O caso de Cabrita – este último caso, quero dizer – é ainda pior. Dia 18, o carro em que seguia o ministro atropelou mortalmente, na zona de Évora, um trabalhador de uma empresa, contratada pela Brisa, que fazia a manutenção de um troço da autoestrada A6. O acidente está sob inquérito, o que, por regra, em Portugal, ameaça a eternidade. Entretanto, discute-se a velocidade do carro em que seguia o ministro, qual a faixa da autoestrada em que rodava, etc. O ministro não fala, a pretexto desse mesmo inquérito. O que não impediu o MAI de, logo a seguir ao acidente, emitir um comunicado onde se dizia que as obras não estavam assinaladas e que a culpa do acidente tinha sido do trabalhador, o que parece muita loquacidade para quem se refugia no silêncio (um silêncio, de resto, partilhado com o primeiro-ministro, do qual também não sai uma palavrinha – ah, mas ele está em isolamento profiláctico…). A Brisa já desmentiu um dos pontos do comunicado do MAI: as obras estavam sinalizadas. Vamos ver (vamos?) o resto. Mas Cabrita não se limitou a emitir o tal comunicado. Cedendo caracteristicamente aos seus princípios, não contactou a família da vítima nem se fez representar no seu funeral. É obra! E é, de forma típica, obra de Cabrita. Também ele, como Ferro, é imune. No seu caso, radicalmente imune à mais banal decência.

Estas imunidades não nascem, vale a pena dizê-lo, apenas da bolha em que as duas esquisitas figuras vivem. São abundantemente permitidas, e até favorecidas, por uma cultura política avessa ao pensamento crítico. Portugal ainda é, vagamente, uma sociedade aberta. Mas a sociedade permitiu e permite – veja-se o caso de Berardo, por exemplo, e o longo historial socrático – que, no interior dessa sociedade tenuemente aberta, resida, no seu centro, uma sociedade fechada onde praticamente tudo é permitido. E essa sociedade fechada, que goza, em geral, da cumplicidade admirativa da comunicação social, sabe-se adaptar às diferentes circunstâncias que se vão apresentando e sobreviver confortavelmente, com um sacrifício ou outro pelo caminho, mesmo em situações que, noutros lugares mais civilizados, conduziriam directamente ao seu fim.

O que há de particularmente chocante nestes dois casos, mas está longe de ser único – lembrem-se dos incêndios de Pedrogão Grande –, é a relativa indiferença, seja por estupidez, seja por grosseria, face à morte das pessoas. E o ridículo das palavras e dos gestos. Dir-me-ão que o ridículo é perdoável e que quem nunca foi ridículo que atire a primeira pedra. Para mal dos meus pecados, tenho um porão cheio de razões pessoais para ser o primeiro a concordar.

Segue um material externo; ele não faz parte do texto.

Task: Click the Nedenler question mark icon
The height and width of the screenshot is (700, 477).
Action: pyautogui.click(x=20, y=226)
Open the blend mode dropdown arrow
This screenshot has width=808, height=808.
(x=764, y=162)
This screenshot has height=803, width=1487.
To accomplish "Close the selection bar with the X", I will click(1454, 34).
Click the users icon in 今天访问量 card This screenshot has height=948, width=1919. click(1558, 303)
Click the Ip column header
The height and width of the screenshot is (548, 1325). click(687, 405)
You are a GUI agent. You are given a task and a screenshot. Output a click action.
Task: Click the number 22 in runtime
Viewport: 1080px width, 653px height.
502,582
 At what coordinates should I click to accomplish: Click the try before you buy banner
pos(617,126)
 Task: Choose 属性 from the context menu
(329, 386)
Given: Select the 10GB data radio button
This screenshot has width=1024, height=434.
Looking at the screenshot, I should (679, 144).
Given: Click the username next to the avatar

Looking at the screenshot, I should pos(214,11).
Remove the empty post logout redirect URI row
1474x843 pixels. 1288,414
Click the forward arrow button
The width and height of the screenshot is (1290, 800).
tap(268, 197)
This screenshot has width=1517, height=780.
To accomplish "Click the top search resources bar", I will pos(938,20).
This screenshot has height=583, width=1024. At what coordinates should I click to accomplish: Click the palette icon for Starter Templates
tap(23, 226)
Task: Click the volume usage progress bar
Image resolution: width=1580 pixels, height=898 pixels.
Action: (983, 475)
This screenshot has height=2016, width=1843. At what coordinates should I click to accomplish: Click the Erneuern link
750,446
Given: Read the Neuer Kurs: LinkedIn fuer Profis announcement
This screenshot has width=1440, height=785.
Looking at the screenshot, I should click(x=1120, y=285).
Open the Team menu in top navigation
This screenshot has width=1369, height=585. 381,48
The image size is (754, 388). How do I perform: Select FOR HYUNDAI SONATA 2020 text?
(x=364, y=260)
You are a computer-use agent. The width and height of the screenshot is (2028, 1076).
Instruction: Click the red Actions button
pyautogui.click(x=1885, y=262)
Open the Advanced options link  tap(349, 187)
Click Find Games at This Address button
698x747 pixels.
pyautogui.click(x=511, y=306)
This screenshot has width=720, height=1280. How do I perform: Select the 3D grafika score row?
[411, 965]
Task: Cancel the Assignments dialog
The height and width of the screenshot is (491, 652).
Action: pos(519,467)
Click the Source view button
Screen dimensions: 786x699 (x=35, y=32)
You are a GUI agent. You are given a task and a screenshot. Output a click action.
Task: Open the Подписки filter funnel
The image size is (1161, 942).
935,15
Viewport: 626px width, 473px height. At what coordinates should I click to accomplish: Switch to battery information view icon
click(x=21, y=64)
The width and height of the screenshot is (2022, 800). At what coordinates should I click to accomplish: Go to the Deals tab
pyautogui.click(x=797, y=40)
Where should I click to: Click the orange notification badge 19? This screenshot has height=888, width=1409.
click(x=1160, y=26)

Acontece que, em certos casos, o ridículo é a antecâmara do grotesco, e o grotesco a antecâmara de algo muito pior. E é esse algo muito pior que está no ar. Não me parece que seja preciso uma sensibilidade extraordinária e fina para o detectar. Ferro e Cabrita, apesar das suas características particulares, não são tão excepcionais assim. À sua desagradável maneira, são até exemplares.